April 11, 2026:
In 2017, an American foreign service officer experienced a sudden, debilitating health incident. Doctors at the Walter Reed National Military Medical Center outside Washington ultimately diagnosed and treated the foreign service officer for a line-of-duty traumatic brain injury. He was never the same after the incident and years of painful recovery continued to the present. Since 1996, intelligence officers, diplomats, and military personnel have reported hundreds of cases of what is commonly known as Havana Syndrome. National Security Council officials admitted that the intelligence community’s approach had been flawed. They acknowledged that CIA leaders and analysts had resisted and ultimately ignored compelling intelligence that challenged their beliefs. From my perspective, the CIA’s resistance in particular caused victims to suffer without care, unable to access government medical facilities.
The current American President was urged t0 address the problem by determining why earlier intelligence information was ignored and the victims denied care. The CIA must be made accountable for this situation. Meanwhile victims and their families must have access to the best available medical care.
A hostile foreign government was apparently responsible for causing the Havana Syndrome and must be called to account. Even today, none of the victims emerged unharmed. At least the victims know that they were right about the Havana Syndrome. It was real and they were permanently injured by what the government initially dismissed as nothing to worry about.

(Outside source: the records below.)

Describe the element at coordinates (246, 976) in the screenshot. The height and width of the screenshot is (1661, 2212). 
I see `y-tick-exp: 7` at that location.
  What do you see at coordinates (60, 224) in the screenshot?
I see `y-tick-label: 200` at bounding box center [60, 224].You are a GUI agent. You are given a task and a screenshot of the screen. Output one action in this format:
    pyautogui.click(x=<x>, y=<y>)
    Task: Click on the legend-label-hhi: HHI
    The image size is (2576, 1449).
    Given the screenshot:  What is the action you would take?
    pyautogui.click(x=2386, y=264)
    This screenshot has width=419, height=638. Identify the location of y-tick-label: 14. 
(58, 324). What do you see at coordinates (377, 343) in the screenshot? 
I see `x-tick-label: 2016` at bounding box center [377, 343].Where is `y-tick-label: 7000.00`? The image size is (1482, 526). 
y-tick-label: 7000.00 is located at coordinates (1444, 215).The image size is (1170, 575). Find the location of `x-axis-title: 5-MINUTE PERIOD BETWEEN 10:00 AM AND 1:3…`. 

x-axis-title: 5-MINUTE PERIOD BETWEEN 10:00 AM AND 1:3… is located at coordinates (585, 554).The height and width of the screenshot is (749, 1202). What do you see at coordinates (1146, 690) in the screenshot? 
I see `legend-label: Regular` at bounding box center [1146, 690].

Meanwhile, Cuba continues to have other problems, like hunger, electricity blackouts and a total lack of public services. This is nothing new for Cuba. Its economy has been in free-fall since the Soviet Union collapsed 35 years ago, and essential cash and commodities, mainly oil, subsidies stopped. While expanding the tourism business helped avoid complete economic catastrophe, one of the major casualties has been the national railroad. Much cargo and most passenger service halted as the railroad system slowly disintegrated from lack of investment. That changed when China and Iran came forward to finance new rolling stock. 550 cargo wagons and 200 passenger cars came from Iran, and a hundred engines from China and supporting gear, especially new signaling and communications.
Earlier China and Iran signed loan deals with Cuba. This was not a new relationship. When the Russians moved out the Cubans reacted badly to the cutting of Soviet subsidies, China and Iran moved in. This has proved useful. Back in July 2003, satellite broadcasters transmitting television shows to Iran found their signals being jammed. The source of the jamming was quickly traced to Cuba. A satellite signal is very difficult to jam as it comes down from the satellite. But if you are close to the ground station that beams the signal up to the satellite, you can more easily interfere with that. At first it was thought that the Cuban government, using an old Soviet era electronic eavesdropping facility outside Havana, were doing the jamming as a favor to Iran which buys Cuban support with supplies of cut rate oil. The Chinese now ran the old Soviet facility and paid well. The Cuban government denied it had anything to do with the jamming and said it would find out where the jamming was coming from, and they did. Within a few weeks, the Cuban government reported that they had traced the jamming signal to a suburban compound owned by the Iranian embassy. The Cubans ordered the jamming to stop, and it did. But the Iranians stuck around and began to develop the kind of relationship that China already had. That's how you build, or rebuild, a railroad.